• _WHAT YOU ARE ASKED TO DO_
State the number of lines in these records that include the word "Task", and add nothing to it.

• _DATA RECORDS_
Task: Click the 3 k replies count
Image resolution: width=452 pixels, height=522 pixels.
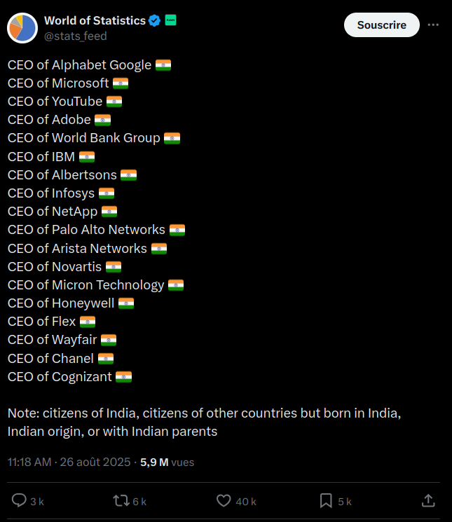Action: [x=37, y=501]
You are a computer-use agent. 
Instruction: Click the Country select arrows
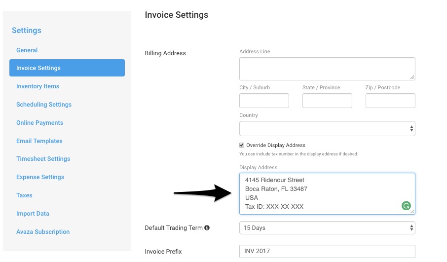pyautogui.click(x=411, y=129)
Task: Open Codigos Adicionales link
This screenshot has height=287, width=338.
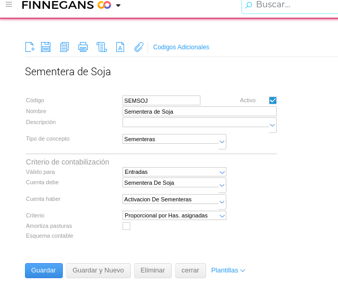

• _EXERCISE RESPONSE_
2